中国系アメリカ人のエリー・チュウは成績優秀な女子高生。特に文学の才能に優れ、レポートの代筆で稼いでいた。エリーはある日、アメフト男子のポールにラブレターの代筆を頼まれる。しかし、その相手はエリーが秘かに思いを寄せているアスターだった。
「1通だけ」と始めた代筆から不思議な三角関係に発展していく。


タコス・ソーセージと秘境温泉

ノスタルジックな田舎町と現代のテキスト文化の融合した独特の雰囲気がとても好みだった。

思い人のアスターは、一見みんなが羨む美人で人気者だが、実は文学と芸術をこよなく愛する隠れた一面があった。

エリーとアスターが文通だけで精神を通わせていく過程が、まさにもう一方の片割れ(Half of It)を求めているようだった。自分の思想を互いに共感し得る人がいるなんて、なんて素敵だろう。

エリーの男っぽい低い声が心地よかった。ヒロインでありヒーローという不思議な役どころだけれど、とても魅力的だと思った。
本当に好きだからこそアスターへの思いを言葉で形容することができないエリーのもどかしさが伝わってくるレストランのシーンは特にお気に入り。

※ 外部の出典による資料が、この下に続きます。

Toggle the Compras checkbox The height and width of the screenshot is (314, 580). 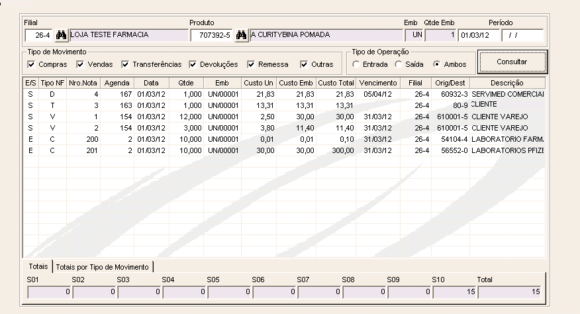(31, 64)
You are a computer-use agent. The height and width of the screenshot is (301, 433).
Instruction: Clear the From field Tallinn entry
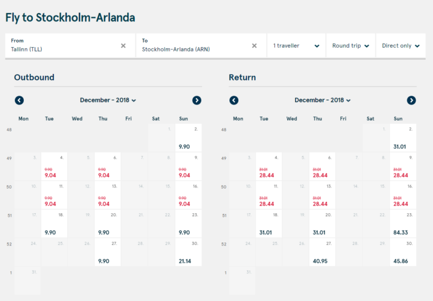123,45
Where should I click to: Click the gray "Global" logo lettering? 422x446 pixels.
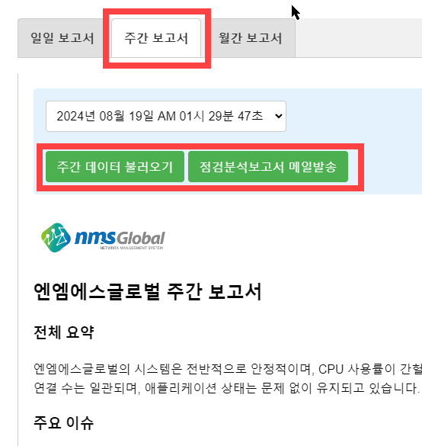[x=141, y=238]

町で唯一の中国人として肩身の狭い思いをしてきた父と映画やタコス・ソーセージで交流するところはほっこりした。

最初は単純なバカという感じのポールも、アスターの気をひこうとしている間に、いつのまにかエリーが好きになっていく過程とその後の三角関係の波紋に青春の甘酸っぱさが凝縮されていた。

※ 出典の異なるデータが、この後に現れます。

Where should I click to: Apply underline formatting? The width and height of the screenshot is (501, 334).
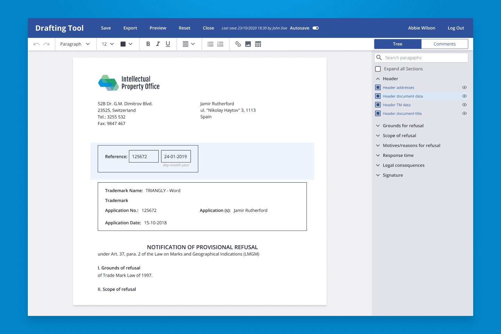168,44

偉大な先人の言葉を借りてもしっくり表現できない「愛とは」という問いに対し、他人との関わりの中である答えにたどり着く若者たち。
しかし、それは1つの形であって個人の中でも関係性や時の流れと共に変容していくもの。
まだ半分しか(Half of It)知らないまま答えを出すのは勿体ない。面白いのはこれから、というダブルミーニングが深い。

“陳腐”だけど最高に良いラストシーンが鑑賞後、爽わやかな気分にさせてくれる。